[Stored data]
+ + + +

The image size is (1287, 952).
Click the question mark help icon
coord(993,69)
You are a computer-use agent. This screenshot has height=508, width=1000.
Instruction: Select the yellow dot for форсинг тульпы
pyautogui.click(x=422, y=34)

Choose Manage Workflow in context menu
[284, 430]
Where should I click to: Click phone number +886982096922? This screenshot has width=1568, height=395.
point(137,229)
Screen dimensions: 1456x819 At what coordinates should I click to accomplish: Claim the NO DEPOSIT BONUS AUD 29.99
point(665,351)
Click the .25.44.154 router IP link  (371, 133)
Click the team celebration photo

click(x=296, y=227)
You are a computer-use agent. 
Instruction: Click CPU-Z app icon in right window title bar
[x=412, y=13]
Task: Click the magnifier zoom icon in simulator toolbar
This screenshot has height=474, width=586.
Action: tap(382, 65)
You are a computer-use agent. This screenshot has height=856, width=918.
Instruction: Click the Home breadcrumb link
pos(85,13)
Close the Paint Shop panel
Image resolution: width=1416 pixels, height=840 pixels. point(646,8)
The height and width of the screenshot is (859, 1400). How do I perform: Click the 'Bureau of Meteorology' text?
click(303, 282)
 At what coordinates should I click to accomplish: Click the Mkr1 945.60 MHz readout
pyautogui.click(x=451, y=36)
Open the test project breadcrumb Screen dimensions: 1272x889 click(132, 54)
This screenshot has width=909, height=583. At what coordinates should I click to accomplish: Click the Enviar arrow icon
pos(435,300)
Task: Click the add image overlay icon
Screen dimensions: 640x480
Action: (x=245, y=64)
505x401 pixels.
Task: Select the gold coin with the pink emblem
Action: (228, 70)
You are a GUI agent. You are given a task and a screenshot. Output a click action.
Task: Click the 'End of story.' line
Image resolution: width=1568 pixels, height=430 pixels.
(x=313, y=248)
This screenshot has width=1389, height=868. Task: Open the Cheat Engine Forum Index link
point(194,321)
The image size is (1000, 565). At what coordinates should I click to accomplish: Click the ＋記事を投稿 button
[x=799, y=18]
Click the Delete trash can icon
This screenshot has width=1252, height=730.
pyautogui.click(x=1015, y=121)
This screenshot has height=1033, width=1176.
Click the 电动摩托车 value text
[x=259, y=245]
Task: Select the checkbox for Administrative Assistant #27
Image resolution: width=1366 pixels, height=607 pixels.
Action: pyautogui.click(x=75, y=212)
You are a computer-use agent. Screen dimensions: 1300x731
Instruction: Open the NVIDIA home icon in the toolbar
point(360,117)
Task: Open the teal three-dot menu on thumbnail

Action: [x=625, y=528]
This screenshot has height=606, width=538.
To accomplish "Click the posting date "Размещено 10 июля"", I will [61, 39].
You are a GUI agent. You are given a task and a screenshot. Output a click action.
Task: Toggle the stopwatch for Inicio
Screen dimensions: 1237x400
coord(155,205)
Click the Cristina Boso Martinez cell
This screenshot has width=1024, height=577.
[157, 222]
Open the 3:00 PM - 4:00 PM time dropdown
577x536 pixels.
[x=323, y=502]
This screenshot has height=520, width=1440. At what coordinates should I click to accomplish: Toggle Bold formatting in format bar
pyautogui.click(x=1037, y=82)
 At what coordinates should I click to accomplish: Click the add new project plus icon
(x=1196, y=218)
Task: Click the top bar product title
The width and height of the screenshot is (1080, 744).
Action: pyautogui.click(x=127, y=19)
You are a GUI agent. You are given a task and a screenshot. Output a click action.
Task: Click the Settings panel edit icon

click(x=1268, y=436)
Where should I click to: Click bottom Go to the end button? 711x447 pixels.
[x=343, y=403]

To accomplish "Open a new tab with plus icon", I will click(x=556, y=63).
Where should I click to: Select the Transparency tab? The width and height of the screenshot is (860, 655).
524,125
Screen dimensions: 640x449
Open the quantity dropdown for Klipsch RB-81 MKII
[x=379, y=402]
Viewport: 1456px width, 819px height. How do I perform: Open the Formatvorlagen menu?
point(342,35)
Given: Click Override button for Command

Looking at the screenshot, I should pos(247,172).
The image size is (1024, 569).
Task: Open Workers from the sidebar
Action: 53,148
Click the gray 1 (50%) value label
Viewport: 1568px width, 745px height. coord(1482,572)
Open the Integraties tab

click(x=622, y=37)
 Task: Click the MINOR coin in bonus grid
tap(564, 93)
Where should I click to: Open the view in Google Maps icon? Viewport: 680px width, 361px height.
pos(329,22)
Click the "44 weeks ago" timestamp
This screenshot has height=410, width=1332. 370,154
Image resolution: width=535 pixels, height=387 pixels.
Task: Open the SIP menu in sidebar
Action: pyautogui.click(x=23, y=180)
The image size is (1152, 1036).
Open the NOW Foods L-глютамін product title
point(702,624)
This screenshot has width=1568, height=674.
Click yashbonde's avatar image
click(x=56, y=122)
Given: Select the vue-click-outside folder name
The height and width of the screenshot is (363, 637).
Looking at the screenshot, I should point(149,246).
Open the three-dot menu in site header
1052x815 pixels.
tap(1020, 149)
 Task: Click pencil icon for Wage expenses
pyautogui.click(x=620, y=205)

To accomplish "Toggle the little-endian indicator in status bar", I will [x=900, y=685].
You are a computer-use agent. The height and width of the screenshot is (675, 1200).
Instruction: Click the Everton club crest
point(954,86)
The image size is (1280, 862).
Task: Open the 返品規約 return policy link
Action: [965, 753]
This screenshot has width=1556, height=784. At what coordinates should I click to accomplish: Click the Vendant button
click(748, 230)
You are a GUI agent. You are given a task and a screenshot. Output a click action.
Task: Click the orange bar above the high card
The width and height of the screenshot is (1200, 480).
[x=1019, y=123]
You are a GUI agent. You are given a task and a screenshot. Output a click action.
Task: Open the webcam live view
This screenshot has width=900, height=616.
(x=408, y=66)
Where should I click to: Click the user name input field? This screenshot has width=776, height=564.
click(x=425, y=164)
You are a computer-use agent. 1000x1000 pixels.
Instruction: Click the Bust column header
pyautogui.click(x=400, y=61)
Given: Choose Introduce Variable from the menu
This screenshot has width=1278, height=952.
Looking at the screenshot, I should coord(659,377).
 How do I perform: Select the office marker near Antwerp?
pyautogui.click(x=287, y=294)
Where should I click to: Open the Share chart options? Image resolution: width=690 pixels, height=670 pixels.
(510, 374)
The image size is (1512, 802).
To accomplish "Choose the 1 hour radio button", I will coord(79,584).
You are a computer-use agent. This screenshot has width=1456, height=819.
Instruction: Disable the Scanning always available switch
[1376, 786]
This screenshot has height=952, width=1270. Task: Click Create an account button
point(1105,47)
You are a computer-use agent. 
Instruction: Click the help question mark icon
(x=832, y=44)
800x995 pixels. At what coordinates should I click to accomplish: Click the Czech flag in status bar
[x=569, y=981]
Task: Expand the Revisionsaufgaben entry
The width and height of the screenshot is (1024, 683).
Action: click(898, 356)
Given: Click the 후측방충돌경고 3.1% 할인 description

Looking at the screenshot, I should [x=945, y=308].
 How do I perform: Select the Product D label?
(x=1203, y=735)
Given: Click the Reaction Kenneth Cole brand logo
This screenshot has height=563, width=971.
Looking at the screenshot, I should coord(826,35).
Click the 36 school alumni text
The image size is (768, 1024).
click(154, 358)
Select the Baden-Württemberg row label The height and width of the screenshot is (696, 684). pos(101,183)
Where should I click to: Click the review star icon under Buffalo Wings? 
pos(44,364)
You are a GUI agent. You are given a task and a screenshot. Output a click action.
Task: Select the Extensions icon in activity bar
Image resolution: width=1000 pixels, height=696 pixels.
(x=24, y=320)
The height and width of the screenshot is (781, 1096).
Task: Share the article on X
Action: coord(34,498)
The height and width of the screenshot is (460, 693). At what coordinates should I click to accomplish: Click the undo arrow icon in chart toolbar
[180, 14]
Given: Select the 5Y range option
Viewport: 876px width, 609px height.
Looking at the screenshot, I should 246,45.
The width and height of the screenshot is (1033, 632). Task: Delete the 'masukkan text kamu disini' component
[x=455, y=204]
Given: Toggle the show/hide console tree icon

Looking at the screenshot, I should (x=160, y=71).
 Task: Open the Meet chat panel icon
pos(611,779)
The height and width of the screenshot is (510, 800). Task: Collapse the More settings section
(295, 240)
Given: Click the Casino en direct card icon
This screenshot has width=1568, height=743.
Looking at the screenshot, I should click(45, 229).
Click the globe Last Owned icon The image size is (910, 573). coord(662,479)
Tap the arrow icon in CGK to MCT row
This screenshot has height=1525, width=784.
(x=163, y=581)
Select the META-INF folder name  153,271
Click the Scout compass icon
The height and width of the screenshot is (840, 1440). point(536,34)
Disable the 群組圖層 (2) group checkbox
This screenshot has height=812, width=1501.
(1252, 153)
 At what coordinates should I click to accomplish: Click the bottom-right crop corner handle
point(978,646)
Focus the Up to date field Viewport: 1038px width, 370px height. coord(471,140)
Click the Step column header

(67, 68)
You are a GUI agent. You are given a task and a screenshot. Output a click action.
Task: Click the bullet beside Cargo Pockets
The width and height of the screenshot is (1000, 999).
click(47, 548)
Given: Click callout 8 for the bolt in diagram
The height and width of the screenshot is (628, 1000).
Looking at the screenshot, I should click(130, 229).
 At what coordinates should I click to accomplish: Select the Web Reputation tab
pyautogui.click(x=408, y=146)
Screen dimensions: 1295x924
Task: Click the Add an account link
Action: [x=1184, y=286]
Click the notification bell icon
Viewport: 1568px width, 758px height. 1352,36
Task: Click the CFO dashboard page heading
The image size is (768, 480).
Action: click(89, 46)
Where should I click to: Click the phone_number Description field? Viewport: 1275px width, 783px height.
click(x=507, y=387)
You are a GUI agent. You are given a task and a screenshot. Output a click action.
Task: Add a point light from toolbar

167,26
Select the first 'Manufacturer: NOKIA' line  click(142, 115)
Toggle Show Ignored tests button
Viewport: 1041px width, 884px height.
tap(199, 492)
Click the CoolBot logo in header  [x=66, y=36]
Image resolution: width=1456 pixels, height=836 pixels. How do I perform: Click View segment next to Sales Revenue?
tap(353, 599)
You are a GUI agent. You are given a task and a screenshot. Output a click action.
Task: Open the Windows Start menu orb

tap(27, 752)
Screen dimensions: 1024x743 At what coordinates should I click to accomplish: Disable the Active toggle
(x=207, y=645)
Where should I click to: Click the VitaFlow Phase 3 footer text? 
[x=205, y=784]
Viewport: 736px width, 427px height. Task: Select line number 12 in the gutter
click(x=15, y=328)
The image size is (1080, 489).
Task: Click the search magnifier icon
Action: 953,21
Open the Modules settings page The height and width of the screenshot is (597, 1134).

+ + + +

◆ **Try it**
Wherever the word "page" appears in the entries above, copy that whole line.

◆ **Response box**
Task: Click the CFO dashboard page heading
Open the Modules settings page The height and width of the screenshot is (597, 1134).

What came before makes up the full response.